The Red Sox are sucking me in. And I just can’t stop the madness.
When the Sox started 0-76 last season (I know, but it sure seemed like 0-76) it was a blessing in disguise. They were an awful team. And worse – or better, depending on how you look at it – they were boring with boring and unlikeable players. It was easy to give up watching intently early on in the summer.
Oh, I know what you are thinking. But I am not a fair-weather fan. I’ve been rooting for the Red Sox since I was old enough to change the radio station. I’ve lived through Dick Stuart playing first base, Luis Aparicio falling down rounding third, Bucky Bleeping Dent’s weak little homer, and of course Bill Buckner playing the role of one of the harbor tunnels. I’ve seen bad, and endured. I’ve believed.
Naturally 2004 and 2007 healed a lot of wounds and earned what I thought was a lifetime of goodwill. I told myself, no matter how awful things get they can never go back to being as bad as I remember. The Red Sox of my youth (meaning prior to 1967) were a thing of the past.
Then came the “chicken and beer” Red Sox of two summers ago, blowing a sure playoff spot, acting like they just didn’t care and getting the best manager in franchise history fired. That was followed by last year’s squad that quit early in the season on a bad leader. They traded away a lot of talent to free up a lot of salary, and struggled while putting an inferior product on the field and still charging outrageous prices to watch it.
They were not exciting. They were not fun. They did not inspire loyalty. They made watching “Dancing With The Stars” seem like a fulfilling evening and a viable alternative. I actually left the house on Sunday afternoons in July and August. Life was turned upside down.
But I adjusted. I found new interests. Sure, I still watched some games. It was like driving by a horrible traffic accident. I didn’t want to look, but I just had to see how bad it truly was. The images I saw haunted me for a long time.
So when Spring Training rolled around this winter, I scoffed at the excitement. I did not watch the equipment truck leave Fenway. I refused to view so much as an inning of any exhibition games. I paid no attention to the Jackie Bradley controversy. Heck, I didn’t even realize Stephen Drew was on the team.
When they opened the season in New York against “that team”, I barely listened on the radio. The victory made me happy, but I knew “that team” was pretty bad this year. I refused to get even slightly excited.

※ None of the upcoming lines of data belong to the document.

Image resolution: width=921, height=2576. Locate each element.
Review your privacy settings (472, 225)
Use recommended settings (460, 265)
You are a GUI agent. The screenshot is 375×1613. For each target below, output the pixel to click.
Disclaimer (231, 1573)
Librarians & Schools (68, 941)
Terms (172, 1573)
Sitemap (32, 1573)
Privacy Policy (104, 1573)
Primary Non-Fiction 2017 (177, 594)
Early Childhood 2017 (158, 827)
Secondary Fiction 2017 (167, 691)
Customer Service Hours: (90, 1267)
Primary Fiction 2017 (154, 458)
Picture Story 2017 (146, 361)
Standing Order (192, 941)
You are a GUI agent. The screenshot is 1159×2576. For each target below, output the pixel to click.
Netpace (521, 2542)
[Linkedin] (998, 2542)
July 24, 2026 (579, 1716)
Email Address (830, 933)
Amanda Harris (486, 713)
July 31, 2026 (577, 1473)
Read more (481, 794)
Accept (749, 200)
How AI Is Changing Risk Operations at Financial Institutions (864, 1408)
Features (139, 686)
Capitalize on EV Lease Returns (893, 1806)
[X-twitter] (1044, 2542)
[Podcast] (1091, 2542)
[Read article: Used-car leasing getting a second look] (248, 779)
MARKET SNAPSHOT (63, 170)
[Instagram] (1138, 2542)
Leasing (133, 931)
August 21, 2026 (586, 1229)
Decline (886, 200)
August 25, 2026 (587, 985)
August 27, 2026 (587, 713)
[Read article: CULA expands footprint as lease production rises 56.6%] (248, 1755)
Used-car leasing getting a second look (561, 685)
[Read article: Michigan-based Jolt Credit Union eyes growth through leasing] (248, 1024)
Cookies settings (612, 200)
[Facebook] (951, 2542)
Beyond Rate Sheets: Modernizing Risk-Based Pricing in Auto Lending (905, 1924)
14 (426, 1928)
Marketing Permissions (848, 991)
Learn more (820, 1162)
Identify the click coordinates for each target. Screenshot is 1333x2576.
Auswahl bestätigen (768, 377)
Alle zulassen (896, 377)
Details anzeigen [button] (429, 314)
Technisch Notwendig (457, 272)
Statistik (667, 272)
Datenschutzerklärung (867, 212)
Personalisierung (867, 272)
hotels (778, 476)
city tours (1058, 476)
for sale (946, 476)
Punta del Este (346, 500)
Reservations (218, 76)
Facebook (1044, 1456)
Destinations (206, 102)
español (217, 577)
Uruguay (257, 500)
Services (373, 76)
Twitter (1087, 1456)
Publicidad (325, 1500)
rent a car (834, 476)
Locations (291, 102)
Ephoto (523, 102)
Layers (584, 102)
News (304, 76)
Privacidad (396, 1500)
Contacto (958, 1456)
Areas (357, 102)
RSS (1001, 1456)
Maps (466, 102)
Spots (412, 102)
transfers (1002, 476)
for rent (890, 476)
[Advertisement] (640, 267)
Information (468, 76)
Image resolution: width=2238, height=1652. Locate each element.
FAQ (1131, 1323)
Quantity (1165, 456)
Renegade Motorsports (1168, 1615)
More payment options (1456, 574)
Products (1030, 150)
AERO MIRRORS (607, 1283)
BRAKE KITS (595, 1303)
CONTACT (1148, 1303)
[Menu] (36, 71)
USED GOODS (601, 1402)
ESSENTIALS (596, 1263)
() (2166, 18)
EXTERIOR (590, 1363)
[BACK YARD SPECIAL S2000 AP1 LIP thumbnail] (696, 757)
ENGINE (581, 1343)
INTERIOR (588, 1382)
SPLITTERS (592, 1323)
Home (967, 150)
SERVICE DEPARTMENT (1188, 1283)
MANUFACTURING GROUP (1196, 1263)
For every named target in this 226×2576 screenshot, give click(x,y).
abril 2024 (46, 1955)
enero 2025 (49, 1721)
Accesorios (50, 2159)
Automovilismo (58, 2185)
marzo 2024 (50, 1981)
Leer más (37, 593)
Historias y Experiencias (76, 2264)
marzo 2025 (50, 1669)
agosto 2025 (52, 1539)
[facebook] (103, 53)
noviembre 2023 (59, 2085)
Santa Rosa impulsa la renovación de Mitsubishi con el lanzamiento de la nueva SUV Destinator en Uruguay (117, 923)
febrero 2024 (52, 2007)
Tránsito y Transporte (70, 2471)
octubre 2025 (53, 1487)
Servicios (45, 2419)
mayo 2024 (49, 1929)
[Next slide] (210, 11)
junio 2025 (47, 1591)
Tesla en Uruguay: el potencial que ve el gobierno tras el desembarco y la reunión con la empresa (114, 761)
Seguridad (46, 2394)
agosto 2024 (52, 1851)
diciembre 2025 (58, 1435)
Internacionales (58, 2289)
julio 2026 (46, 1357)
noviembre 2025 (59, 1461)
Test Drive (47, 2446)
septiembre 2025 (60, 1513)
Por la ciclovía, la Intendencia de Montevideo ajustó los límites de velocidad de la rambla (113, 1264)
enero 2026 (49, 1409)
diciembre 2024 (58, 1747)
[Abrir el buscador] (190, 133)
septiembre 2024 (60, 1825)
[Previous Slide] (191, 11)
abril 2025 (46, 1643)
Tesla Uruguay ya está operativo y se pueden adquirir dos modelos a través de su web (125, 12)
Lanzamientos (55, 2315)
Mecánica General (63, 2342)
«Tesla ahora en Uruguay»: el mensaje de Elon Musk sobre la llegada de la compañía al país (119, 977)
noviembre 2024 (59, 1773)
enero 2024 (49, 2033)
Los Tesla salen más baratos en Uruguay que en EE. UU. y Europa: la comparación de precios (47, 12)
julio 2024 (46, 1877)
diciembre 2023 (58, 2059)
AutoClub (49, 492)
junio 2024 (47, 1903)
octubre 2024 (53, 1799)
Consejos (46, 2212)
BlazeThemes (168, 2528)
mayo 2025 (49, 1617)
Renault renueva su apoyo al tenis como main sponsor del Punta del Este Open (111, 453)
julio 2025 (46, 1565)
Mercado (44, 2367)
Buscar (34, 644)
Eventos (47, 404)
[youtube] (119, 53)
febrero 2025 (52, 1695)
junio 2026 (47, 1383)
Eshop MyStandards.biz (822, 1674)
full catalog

But they won the next day, then took two of three from a strong Toronto team. I felt the irresistible tug on my emotions. I started to pay a little attention. I noticed Shane Victorino was crushing the ball. Will Middlebrooks hit three homeruns in one game, John Lester and Clay Buchholz each won their first two starts, and there was a crazy relief pitcher jumping up and down in the dugout after ending an inning.
No, I thought. This can’t be happening. I can’t let them do this to me so easily.
Then at the home opener, Daniel Nava hit a three-run homer late to beat the Orioles and keep the Sox in first place. They were suddenly leading the American League in runs scored. And Big Papi is still trying to remember how to run down in Florida.
Suddenly I was checking the schedule again. I was looking at the availability of tickets. I checked the TV listings to see when the game started. And all this after just seven or so contests.
I don’t know if this will last, but I am helpless to stop it. I have once again surrendered to the promise of spring and summer.
My name is Bill, and I’m a Red Sox fan. There’s nothing else to say.